5. The female characters, Andromache and Hermione are drawn with all Racine’s delicate perception of ideal beauty; the one, indeed, prepared for his hand by those great masters in whose school he had disciplined his own gifts of nature, Homer, Euripides, Virgil; the other more original and more full of dramatic effect. It was, as we are told, the fine acting of Mademoiselle de Champmelé in this part, generally reckoned one of the most difficult on the French stage, which secured the success of the play. Racine, after the first representation, threw himself at her feet in a transport of gratitude, which was soon changed to love. It is more easy to censure some of the other characters. Pyrrhus is bold, haughty, passionate, the true son of Achilles, except where he appears as the lover of Andromache. It is inconceivable and truly ridiculous that a Greek of the heroic age, and such a Greek as Pyrrhus is represented by those whose imagination has given him existence, should feel the respectful passion towards his captive which we might reasonably expect in the romances of chivalry, or should express it in the tone of conventional gallantry that suited the court of Versailles. But Orestes is far worse; love-mad, and yet talking in gallant conceits, cold and polite, he discredits the poet, the tragedy, and the son of Agamemnon himself. It is better to kill one’s mother than to utter such trash. In hinting that the previous madness of Orestes was for the sake of Hermione, Racine has presumed too much on the ignorance, and too much on the bad taste, of his audience. But far more injudicious is his fantastic remorse and the supposed vision of the Furies in the last scene. It is astonishing that Racine should have challenged comparison with one of the most celebrated scenes of Euripides in circumstances that deprived him of the possibility of rendering his own effective. For the style of the Andromaque, it abounds with grace and beauty; but there are, to my apprehension, more insipid and feeble lines, and a more effeminate tone, than in his later tragedies.

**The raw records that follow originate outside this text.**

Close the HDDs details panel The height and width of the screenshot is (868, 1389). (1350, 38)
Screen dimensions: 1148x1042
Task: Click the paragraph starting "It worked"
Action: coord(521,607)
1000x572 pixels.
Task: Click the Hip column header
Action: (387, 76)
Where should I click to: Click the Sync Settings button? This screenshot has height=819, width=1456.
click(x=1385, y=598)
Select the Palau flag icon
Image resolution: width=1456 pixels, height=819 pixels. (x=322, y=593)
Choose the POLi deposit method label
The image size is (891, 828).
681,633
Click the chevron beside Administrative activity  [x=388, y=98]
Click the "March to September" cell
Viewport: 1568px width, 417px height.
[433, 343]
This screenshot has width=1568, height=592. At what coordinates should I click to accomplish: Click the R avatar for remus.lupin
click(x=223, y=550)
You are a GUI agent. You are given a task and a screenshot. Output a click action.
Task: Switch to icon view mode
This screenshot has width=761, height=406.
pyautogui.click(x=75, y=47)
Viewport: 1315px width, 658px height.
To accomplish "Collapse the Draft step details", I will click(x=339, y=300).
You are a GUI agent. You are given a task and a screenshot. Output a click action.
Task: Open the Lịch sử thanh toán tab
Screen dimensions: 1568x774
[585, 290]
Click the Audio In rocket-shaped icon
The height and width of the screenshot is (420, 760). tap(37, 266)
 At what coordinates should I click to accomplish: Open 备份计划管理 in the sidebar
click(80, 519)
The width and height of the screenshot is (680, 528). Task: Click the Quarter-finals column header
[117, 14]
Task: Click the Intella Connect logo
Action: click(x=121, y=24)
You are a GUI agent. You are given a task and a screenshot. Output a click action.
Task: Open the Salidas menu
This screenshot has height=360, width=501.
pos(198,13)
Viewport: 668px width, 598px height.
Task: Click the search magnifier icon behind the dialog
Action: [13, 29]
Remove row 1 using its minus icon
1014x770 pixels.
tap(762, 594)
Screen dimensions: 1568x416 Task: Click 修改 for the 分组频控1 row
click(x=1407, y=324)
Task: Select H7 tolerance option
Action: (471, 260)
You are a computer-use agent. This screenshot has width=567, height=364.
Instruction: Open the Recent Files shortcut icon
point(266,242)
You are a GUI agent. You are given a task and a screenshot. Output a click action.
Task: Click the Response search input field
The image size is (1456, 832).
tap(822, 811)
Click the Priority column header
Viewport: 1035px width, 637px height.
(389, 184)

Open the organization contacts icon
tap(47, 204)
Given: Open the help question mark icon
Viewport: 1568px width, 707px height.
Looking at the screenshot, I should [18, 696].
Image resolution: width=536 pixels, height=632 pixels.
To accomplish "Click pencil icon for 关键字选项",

Britannicus. 6. Britannicus appeared in 1669; and in this admirable play Racine first showed that he did not depend on the tone of gallantry usual among his courtly hearers, nor on the languid sympathies that it excites. Terror and pity, the twin spirits of tragedy, to whom Aristotle has assigned the great moral office of purifying the passions, are called forth in their shadowy forms to sustain the consummate beauties of his diction. His subject was original and happy; with that historic truth which usage required, and that poetical probability which fills up the outline of historic truth without disguising it. What can be more entirely dramatic, what more terrible in the sense that Aristotle means (that is, the spectator’s sympathy with the dangers of the innocent), than the absolute master of the world, like the veiled prophet of Khorasan, throwing off the appearances of virtue, and standing out at once in the maturity of enormous guilt! A presaging gloom, like that which other poets have sought by the hackneyed artifices of superstition, hangs over the scenes of this tragedy, and deepens at its close. We sympathise by turns with the guilty alarms of Agrippina, the virtuous consternation of Burrhus, the virgin modesty of Junia, the unsuspecting ingenuousness of Britannicus. Few tragedies on the French stage, or indeed on any stage, save those of Shakspeare, display so great a variety of contrasted characters. None, indeed, are ineffective, except the confidante of Agrippina; for Narcissus is very far from being the mere confidant of Nero; he is, as in history, his preceptor in crime; and his cold villainy is well contrasted with the fierce passion of the despot. The criticisms of Fontenelle and others on small incidents in the plot, such as the concealment of Nero behind a curtain, that he may hear the dialogue between Junia and Britannicus, which is certainly more fit for comedy, ought not to weigh against such excellence as we find in all the more essential requisites of a tragic drama. Racine had much improved his language since Andromaque; the conventional phraseology about flames and fine eyes, though not wholly relinquished, is less frequent; and if he has not here reached, as he never did, the peculiar impetuosity of Corneille, nor given to his Romans the grandeur of his predecessor’s conception, he is full of lines wherein, as every word is effective, there can hardly be any deficiency of vigour. It is the vigour indeed of Virgil, not of Lucan.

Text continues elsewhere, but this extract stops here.